Document excerpt:
*** Block opens ***
One other troublesome spot in FIFA 12 is the difficulty setting. At Amateur, the game is far too easy, even when tested against people who don’t play soccer games. In my first game at that setting, for example, I ended up decimating the opposing team 8-0. I was hardly trying, and goals were constantly being handed to me on a silver platter. If you’re playing the “Be A Pro” mode, where you control a single pro on the field, the game is practically on auto-pilot at this setting. Turn the difficulty up to Semi-Pro, and the games become much more realistic. Turning the difficulty level just one more level beyond that almost makes the game unfair as the AI becomes unrealistically accurate and hard to predict. But considering that there are five difficulty levels, playing at the highest mode dubbed “Legendary” is no doubt going to be the cause of many broken controllers. EA does give you sliders galore, however, so if you find the Amateur setting is too easy you can dial up how accurate or aggressive the CPU is. This goes a long way to making games more believable than what they turn out to be with sliders set to default levels.
Online modes are here in droves, but if you bought the game secondhand then prepare to pony up the cash for an EA Online Pass. Introduced this year is the EA Sports Football Club. You pick a team that you will represent, and almost every action you perform in FIFA 12 earns you experience points, both online and off. This can in turn level you up, which adds to your team’s overall ranking. That ranking is determined based on the average XP contributed by team members over the course of a week, which ensures teams with less members have a shot at their club being fairly represented. At the end of the week winning teams are announced, and a new tournament begins. It adds a nice competitive incentive to keep gamers constantly trying out new areas of the game that they may not have otherwise given a look at. When playing online, we didn’t notice any issues regarding lag or an inconsistent connection. You pick the team that you want to play ahead of time, and this results in a much more fair match-up. I thank EA for their matchmaking system, and hope to see it implemented in their other titles. Of course, your mileage will vary here.
So for the most part, FIFA 12 is a great update to the longstanding franchise. With some new online modes, tighter dribbling control, and a new procedural animation engine, the game can feel more like real-life at times. While the new defensive control scheme is certainly a bold move, it is a double-edged sword that may alienate veteran players at first. It does grow on you over time, but prepare to set aside some time to learn the new system. Presentation could definitely use a tune-up, and the default difficulty settings leave a lot to be desired, but at least that can be fixed with the game’s sliders. FIFA 12 is well worth a soccer fan’s time.
PlayStation LifeStyle’s Final Score
+ New defensive system is ultimately rewarding.
– Presentation could use improvements, difficulty levels ramp up too quickly.
*** Block closes ***
Activity 1:
In the FIFA 12 review, what was the score of the writer's first game on the Amateur setting?
Activity 2:
Rewrite the FIFA 12 review paragraph beginning "So for the most part" as a short bulleted list that keeps its main points.

Data shown:
*** Block opens ***
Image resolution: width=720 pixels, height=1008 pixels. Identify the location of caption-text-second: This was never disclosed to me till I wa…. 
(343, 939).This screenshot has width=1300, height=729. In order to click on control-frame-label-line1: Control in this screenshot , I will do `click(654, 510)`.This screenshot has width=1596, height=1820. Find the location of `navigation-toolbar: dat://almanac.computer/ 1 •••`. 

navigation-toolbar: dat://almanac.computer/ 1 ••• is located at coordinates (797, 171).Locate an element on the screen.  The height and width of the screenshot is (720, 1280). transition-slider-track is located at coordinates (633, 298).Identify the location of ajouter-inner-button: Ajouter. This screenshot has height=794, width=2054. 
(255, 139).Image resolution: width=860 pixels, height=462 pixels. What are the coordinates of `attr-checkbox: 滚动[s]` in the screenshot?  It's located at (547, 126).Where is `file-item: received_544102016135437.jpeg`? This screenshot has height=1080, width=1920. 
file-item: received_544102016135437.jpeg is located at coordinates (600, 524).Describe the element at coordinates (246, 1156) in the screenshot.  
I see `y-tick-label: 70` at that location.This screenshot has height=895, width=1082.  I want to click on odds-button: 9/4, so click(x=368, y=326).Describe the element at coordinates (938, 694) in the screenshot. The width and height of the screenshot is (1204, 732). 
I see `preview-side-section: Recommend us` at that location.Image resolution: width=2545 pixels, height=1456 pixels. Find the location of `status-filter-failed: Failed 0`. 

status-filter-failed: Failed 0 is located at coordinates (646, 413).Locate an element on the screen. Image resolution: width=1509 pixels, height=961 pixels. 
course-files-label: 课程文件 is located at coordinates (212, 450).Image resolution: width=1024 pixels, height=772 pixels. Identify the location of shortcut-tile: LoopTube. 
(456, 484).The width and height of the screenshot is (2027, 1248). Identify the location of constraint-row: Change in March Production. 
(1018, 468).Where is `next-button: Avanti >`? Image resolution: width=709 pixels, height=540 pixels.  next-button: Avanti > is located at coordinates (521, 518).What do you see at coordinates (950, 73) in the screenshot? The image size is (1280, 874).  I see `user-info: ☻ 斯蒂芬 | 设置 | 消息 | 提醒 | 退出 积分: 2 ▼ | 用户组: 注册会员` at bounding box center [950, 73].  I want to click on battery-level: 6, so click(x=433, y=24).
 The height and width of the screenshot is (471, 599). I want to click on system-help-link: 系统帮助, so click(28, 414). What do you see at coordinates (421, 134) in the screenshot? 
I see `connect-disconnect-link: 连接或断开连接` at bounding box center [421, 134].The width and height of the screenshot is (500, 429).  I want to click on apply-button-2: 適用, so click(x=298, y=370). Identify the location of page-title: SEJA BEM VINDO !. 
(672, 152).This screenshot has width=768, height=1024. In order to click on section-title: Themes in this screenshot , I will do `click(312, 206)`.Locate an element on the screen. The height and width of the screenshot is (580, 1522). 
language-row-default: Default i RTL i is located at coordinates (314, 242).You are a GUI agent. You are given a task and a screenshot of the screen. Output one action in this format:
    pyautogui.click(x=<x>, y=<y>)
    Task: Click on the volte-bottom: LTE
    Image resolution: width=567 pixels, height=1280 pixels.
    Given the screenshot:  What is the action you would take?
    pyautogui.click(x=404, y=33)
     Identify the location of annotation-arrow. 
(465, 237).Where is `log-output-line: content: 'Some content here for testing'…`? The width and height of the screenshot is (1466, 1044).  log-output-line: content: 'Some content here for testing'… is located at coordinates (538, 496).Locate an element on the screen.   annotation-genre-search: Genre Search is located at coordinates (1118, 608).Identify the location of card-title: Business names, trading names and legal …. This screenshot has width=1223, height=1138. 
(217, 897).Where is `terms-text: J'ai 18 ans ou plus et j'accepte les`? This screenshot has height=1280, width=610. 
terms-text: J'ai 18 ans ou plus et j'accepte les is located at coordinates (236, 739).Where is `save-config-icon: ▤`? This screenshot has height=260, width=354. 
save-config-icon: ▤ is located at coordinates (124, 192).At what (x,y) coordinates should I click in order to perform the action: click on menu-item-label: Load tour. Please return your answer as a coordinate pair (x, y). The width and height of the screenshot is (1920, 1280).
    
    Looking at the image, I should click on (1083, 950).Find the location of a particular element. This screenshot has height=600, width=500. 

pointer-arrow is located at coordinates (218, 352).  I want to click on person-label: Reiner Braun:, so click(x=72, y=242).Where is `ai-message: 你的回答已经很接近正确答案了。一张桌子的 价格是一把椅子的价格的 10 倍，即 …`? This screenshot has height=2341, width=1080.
*** Block closes ***
Reply 1:
The writer won 8-0.

Reply 2:
- FIFA 12 is a great update to the long-running series.
- New online modes, tighter dribbling control, and a new procedural animation engine can make it feel more like real life.
- The new defensive control scheme is a bold move but may put off veteran players at first. It grows on you, but it takes time to learn.
- Presentation needs work, and the default difficulty settings are weak, though the sliders can fix the difficulty.
- The game is well worth a soccer fan's time.